Abstract

Anti-glomerular basement membrane (GBM) autoantibodies are associated with Goodpasture’s syndrome, characterised by lung and kidney involvement. We report a case with clinical disease demonstrating discrepant anti-GBM antibody results between assay platforms. A 39-year-old male presented with an eight-week history of haemoptysis and acute renal impairment, on a background of active hepatitis C infection. Creatinine was 256 μmol/L with haemoproteinuria, hypocomplementaemia, and positive anti-GBM level (65 U/mL Phadia ELiA; reference range >10 U/mL) which was confirmed on repeat testing. Treatment for Goodpasture’s syndrome was initiated with plasma exchange (PLEX) and intravenous cyclophosphamide.
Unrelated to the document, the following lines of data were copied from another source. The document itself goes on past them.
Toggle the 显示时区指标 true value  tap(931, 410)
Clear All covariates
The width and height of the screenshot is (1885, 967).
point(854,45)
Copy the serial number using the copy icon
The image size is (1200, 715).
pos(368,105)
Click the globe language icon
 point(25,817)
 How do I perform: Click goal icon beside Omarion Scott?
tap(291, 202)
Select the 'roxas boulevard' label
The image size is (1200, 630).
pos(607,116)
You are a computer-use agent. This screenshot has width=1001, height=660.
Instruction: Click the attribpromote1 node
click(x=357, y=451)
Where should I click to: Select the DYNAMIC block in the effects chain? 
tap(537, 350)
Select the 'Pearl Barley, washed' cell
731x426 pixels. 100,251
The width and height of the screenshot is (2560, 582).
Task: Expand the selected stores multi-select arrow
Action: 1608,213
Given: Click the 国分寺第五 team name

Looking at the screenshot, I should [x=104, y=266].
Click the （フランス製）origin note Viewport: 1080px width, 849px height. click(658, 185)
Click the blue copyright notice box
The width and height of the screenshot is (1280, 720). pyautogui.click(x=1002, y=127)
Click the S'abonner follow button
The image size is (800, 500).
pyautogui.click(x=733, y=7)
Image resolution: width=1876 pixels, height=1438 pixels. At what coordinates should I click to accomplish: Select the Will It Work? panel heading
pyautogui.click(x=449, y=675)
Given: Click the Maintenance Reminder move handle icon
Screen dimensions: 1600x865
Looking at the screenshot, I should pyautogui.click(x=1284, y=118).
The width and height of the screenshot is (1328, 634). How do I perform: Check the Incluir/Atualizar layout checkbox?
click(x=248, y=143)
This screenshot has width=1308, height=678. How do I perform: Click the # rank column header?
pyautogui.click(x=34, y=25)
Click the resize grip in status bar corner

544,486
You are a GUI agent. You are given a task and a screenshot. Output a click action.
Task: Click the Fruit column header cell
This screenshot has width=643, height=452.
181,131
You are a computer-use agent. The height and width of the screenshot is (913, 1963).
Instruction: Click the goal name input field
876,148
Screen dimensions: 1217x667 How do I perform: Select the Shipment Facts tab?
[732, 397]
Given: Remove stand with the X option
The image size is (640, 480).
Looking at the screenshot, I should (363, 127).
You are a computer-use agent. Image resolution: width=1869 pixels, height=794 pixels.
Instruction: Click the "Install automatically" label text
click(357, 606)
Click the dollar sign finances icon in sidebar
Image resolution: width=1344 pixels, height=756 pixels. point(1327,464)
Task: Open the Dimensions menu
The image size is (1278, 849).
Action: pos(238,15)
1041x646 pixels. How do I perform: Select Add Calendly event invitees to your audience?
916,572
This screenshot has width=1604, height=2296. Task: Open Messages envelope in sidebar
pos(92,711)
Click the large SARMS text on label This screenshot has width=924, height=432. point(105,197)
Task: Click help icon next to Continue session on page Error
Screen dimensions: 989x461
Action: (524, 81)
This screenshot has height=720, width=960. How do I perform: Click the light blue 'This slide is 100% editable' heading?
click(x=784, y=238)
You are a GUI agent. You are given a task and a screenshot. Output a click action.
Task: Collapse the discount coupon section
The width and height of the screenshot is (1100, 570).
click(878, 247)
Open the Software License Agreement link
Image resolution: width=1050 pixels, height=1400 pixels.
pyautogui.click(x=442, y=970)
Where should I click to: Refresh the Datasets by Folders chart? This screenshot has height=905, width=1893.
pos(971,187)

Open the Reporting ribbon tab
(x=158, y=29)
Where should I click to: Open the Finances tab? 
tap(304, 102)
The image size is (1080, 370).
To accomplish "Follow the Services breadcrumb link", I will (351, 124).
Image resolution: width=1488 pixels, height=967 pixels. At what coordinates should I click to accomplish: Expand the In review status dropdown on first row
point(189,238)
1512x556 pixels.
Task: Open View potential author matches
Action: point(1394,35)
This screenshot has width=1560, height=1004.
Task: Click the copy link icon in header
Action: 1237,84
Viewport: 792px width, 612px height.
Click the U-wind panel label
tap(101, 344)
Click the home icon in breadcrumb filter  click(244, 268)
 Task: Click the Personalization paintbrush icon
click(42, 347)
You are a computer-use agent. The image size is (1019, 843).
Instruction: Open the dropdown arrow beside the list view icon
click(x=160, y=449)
However, renal biopsy performed in parallel to treatment did not demonstrate characteristic linear GBM binding on direct immunofluorescence. Findings were instead consistent with hepatitis C-associated glomerulonephritis. ANCA by immunofluorescence was negative. Anti-PR3, anti-MPO and anti-CCP tested retrospectively by Phadia ELiA methods were also positive, raising suspicion for an interfering factor. Pre-treatment sera tested for anti-GBM antibodies via indirect immunofluorescence (INOVA primate kidney) and chemiluminescence assay (INOVA BIO-FLASH) were negative. Unfortunately, pre-treatment cryoglobulins had not been tested. However, testing 6 months after presentation confirmed type 2 cryoglobulins, and anti-GBM levels had normalised. Cryoglobulins or another interfering factor may have caused platform-specific assay interference, affecting anti-GBM and other autoantibody detection on the same platform.